Session: Glacial Climates (LGM, Last deglaciation, Ice sheet uncertainties, Glacial-interglacial cycles)
Author: Paul Valdes / firstname.lastname@example.org / University of Bristol, UK
Co-author: Ruza Ivanovic, Leeds University, UK;
Lauren Gregoire, Leeds University, UK;
Peter Hopcroft, University of Bristol, UK;
The latest climate models for CMIP6/PMIP4 will generally be higher resolution than previous generations and increased resolution will often be suggested as the cause for any resulting changes. However, in the majority of cases many other aspects of the model will also have been changed and it can be difficult to rigorously attribute the changes to a specific increase of resolution.
We have therefore investigated the role of resolution in simulating past climate change through a series of simulation using one particular model, HadAM3. The advantage of using this model is that high resolution versions of this model were extensively used for weather forecasting so the model physics is optimised for both low (climate) and high (weather) resolution versions.
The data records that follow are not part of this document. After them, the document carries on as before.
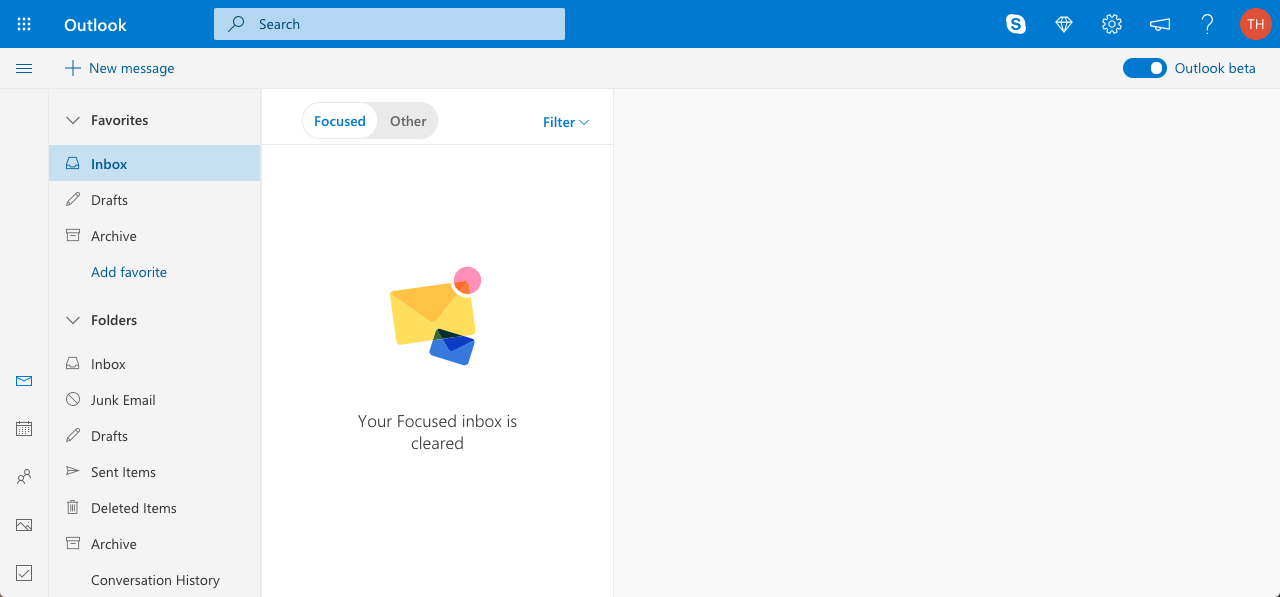The height and width of the screenshot is (597, 1280).
Task: Open People icon in left rail
Action: click(24, 477)
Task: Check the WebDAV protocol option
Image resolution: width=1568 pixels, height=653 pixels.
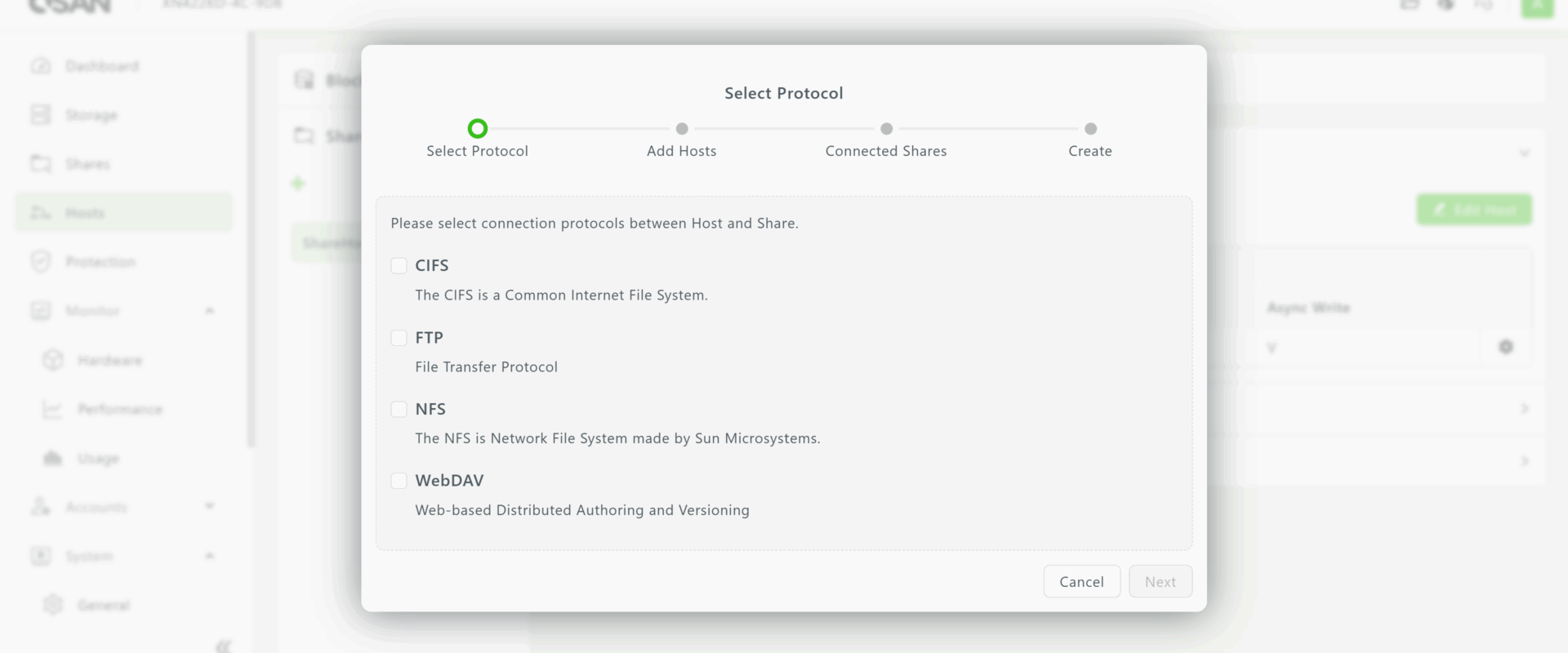Action: tap(399, 481)
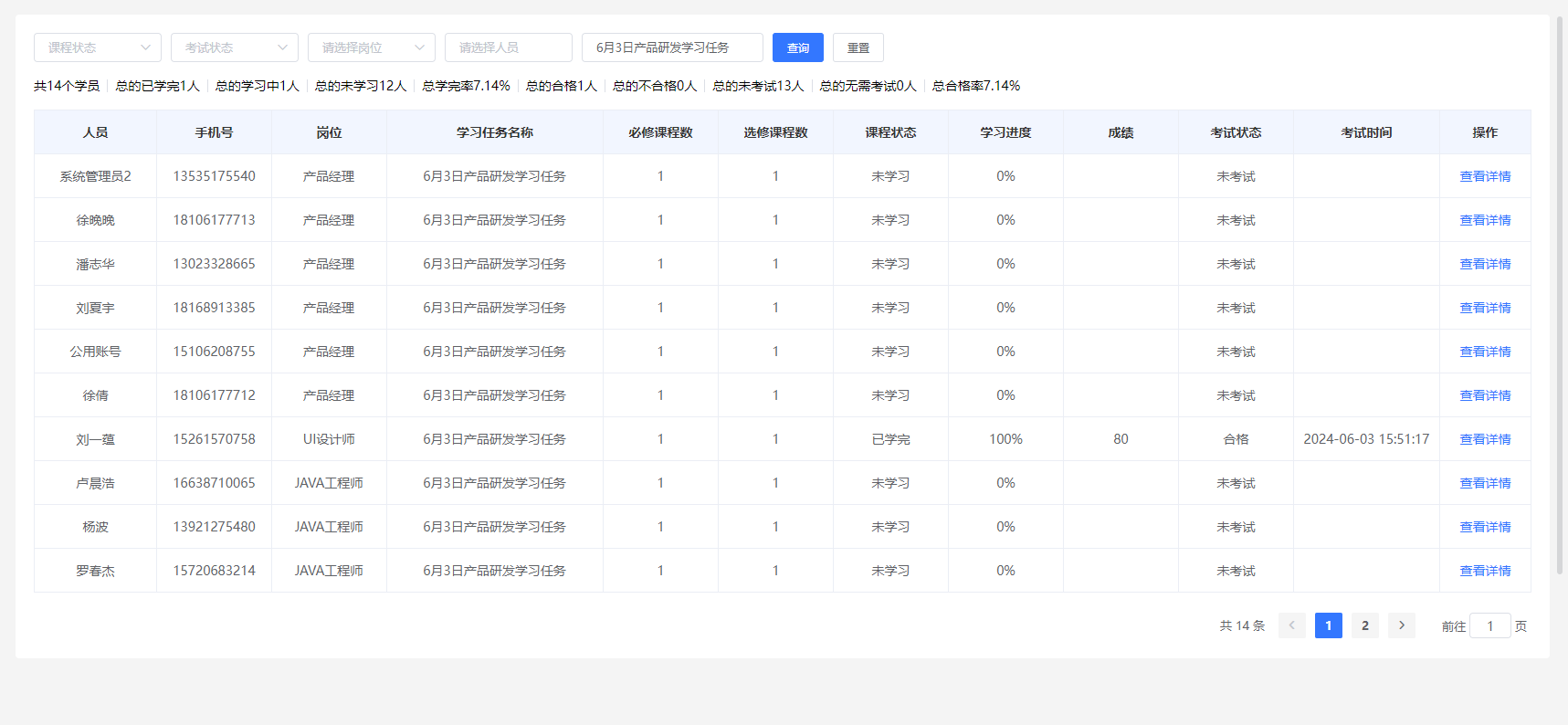View details for 罗春杰
Screen dimensions: 1568x725
pyautogui.click(x=1485, y=571)
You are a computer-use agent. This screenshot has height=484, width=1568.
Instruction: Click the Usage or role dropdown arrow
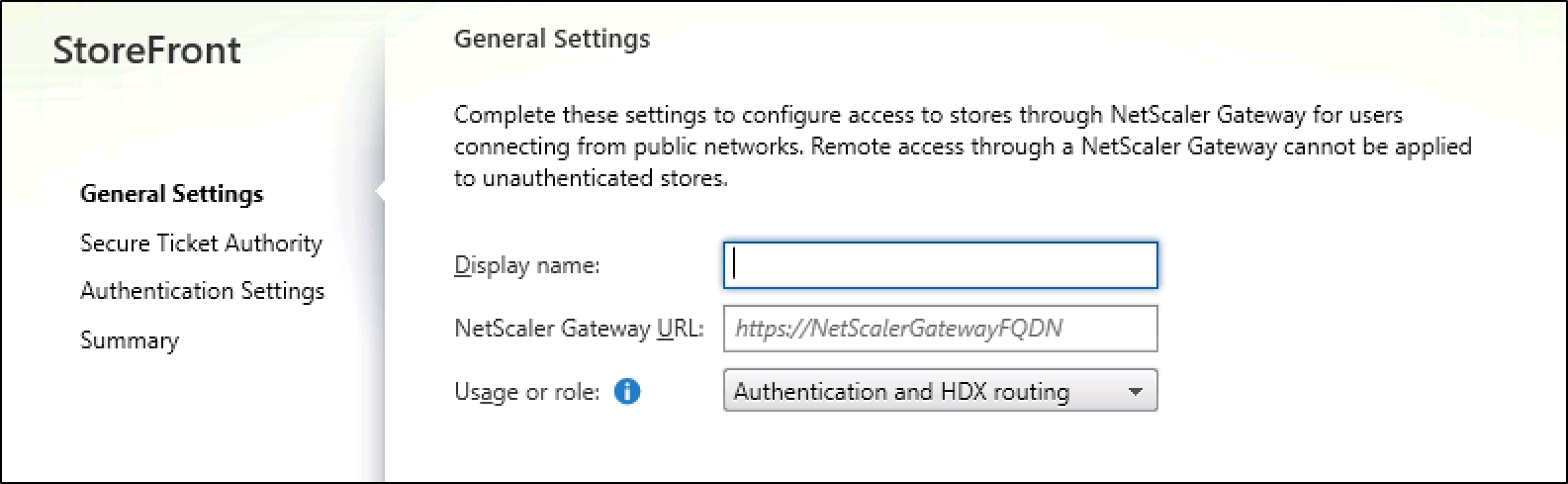click(x=1136, y=392)
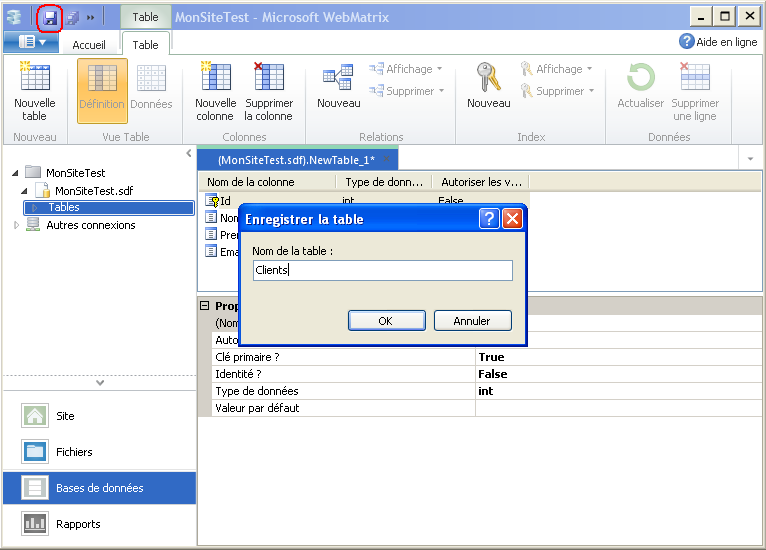Switch to the Accueil ribbon tab

pos(89,45)
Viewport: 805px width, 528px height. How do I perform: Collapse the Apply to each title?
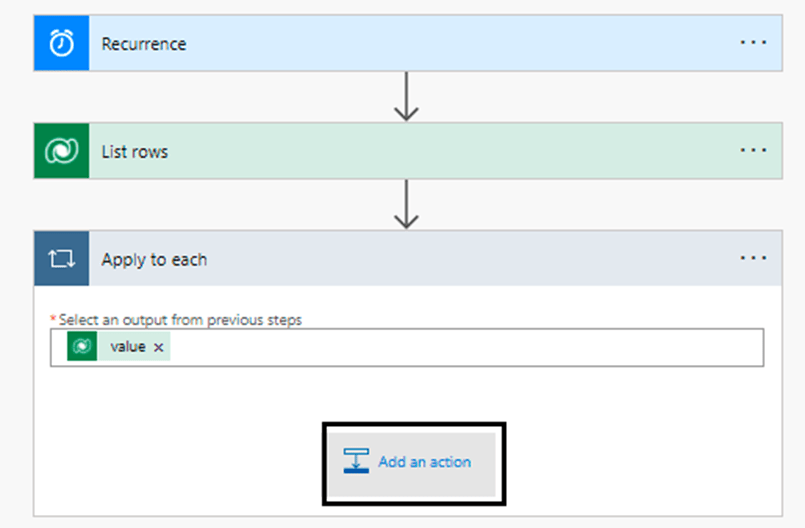pos(154,259)
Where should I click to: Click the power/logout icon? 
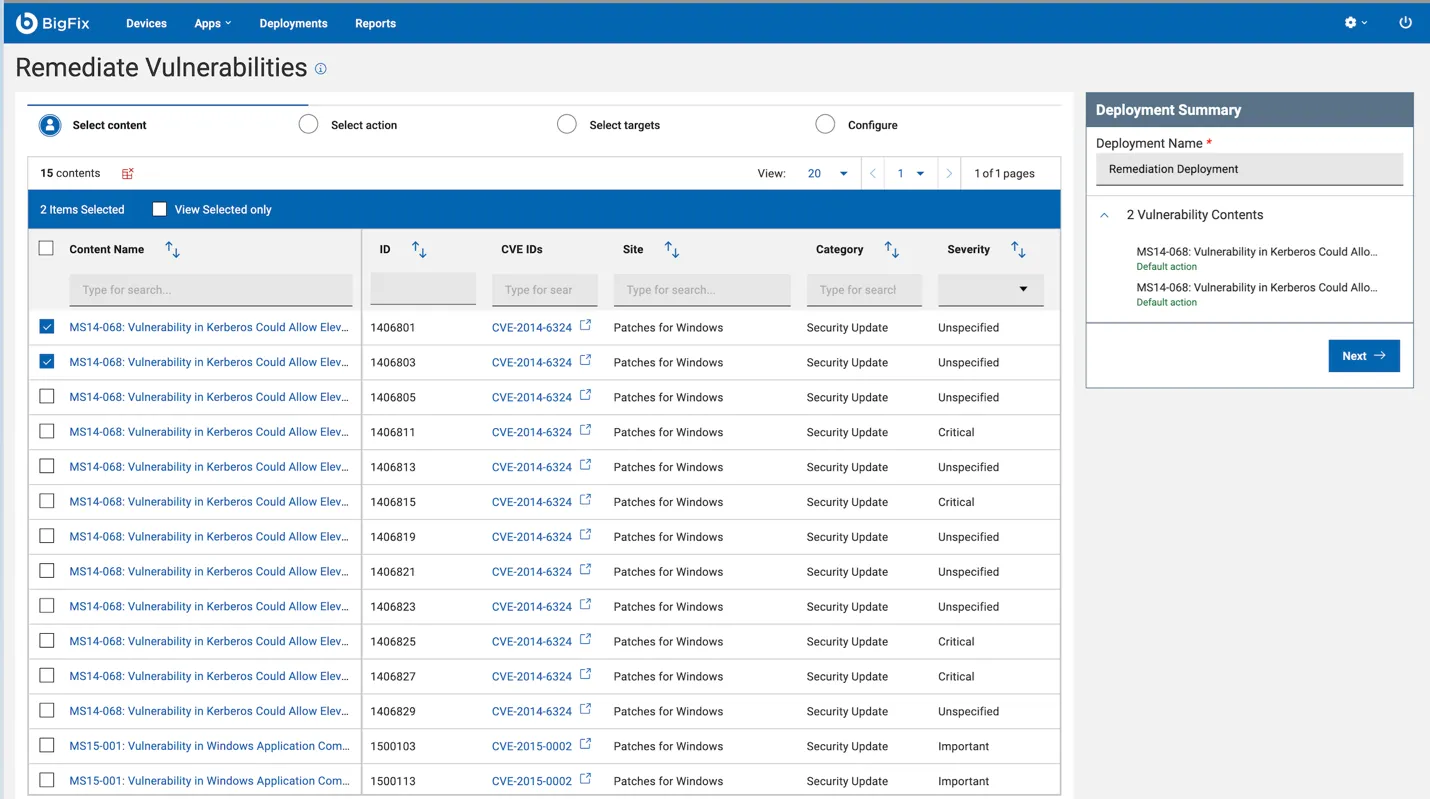coord(1405,22)
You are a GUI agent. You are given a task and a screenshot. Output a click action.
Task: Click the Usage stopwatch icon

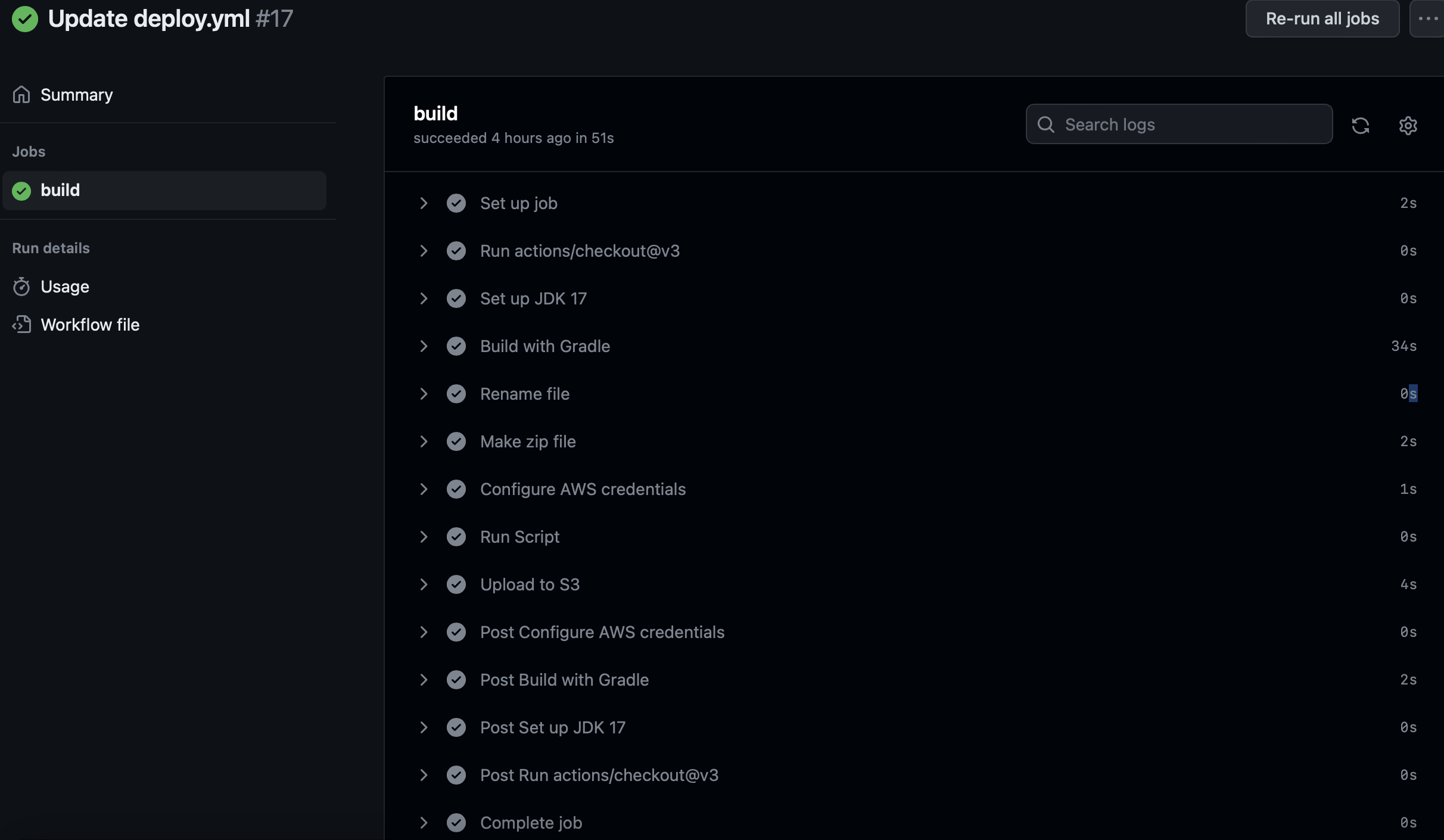coord(21,287)
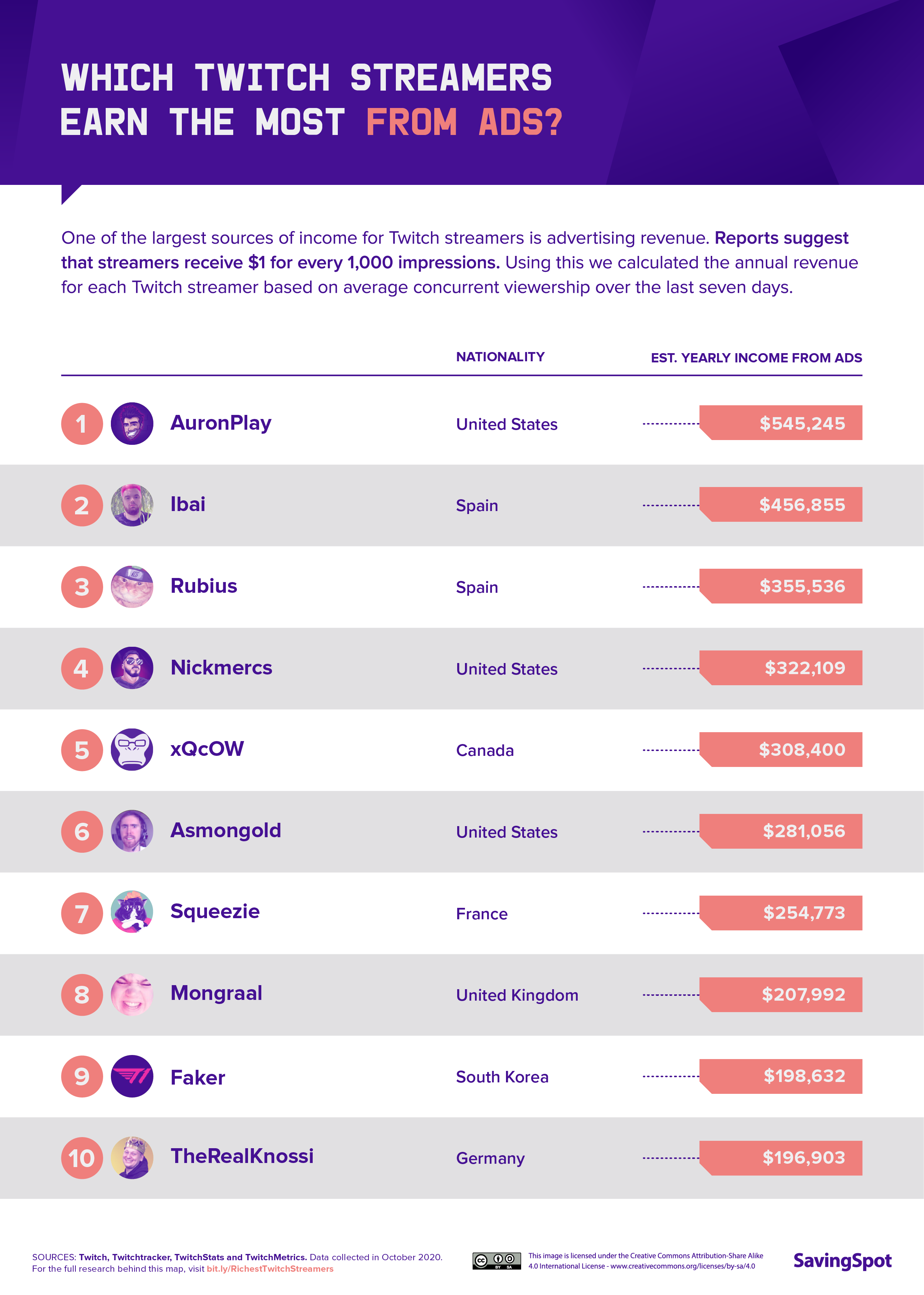This screenshot has width=924, height=1295.
Task: Click AuronPlay's avatar image
Action: point(132,423)
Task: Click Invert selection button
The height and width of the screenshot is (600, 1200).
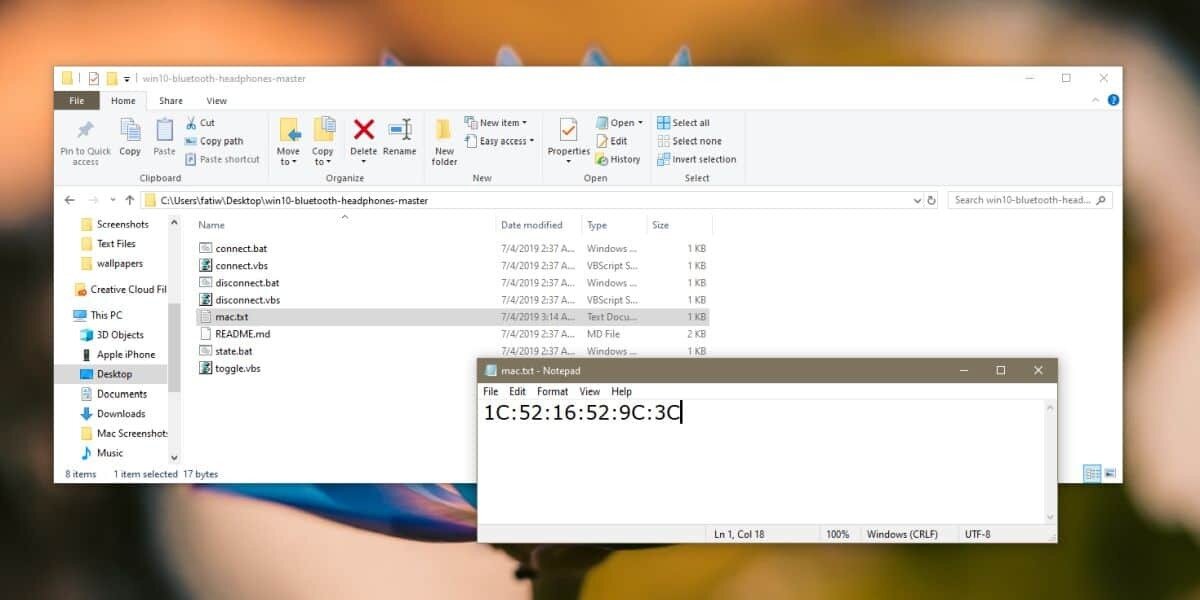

We have performed a series of atmosphere-only LGM and mid-Holocene PMIP simulations with a range of resolutions from those typical of PMIP2 and PMIP3 models (3.75 x 2.5 degrees) to much higher resolution (maximum resolution of 0.56 x 0.38) which is relatively high resolution even for CMIP6.
The results show that increased resolution improves the simulation of modern precipitation patterns by better representing the detailed orographic and coastal processes, but that palaeo changes in large scale precipitation are relatively robust and insensitive to resolution scale. The exception to this is at the LGM, when the flow direction changes (causing a shift in rain shadows etc.) and when land area expands with the reduced sea level.
The effects of resolution on the changes in extreme events will also be discussed. Furthermore, we will present analyses of the simulations with respect to “the wet gets wetter” paradigm. Initial work suggests that this is not especially effective at explaining the modelled changes.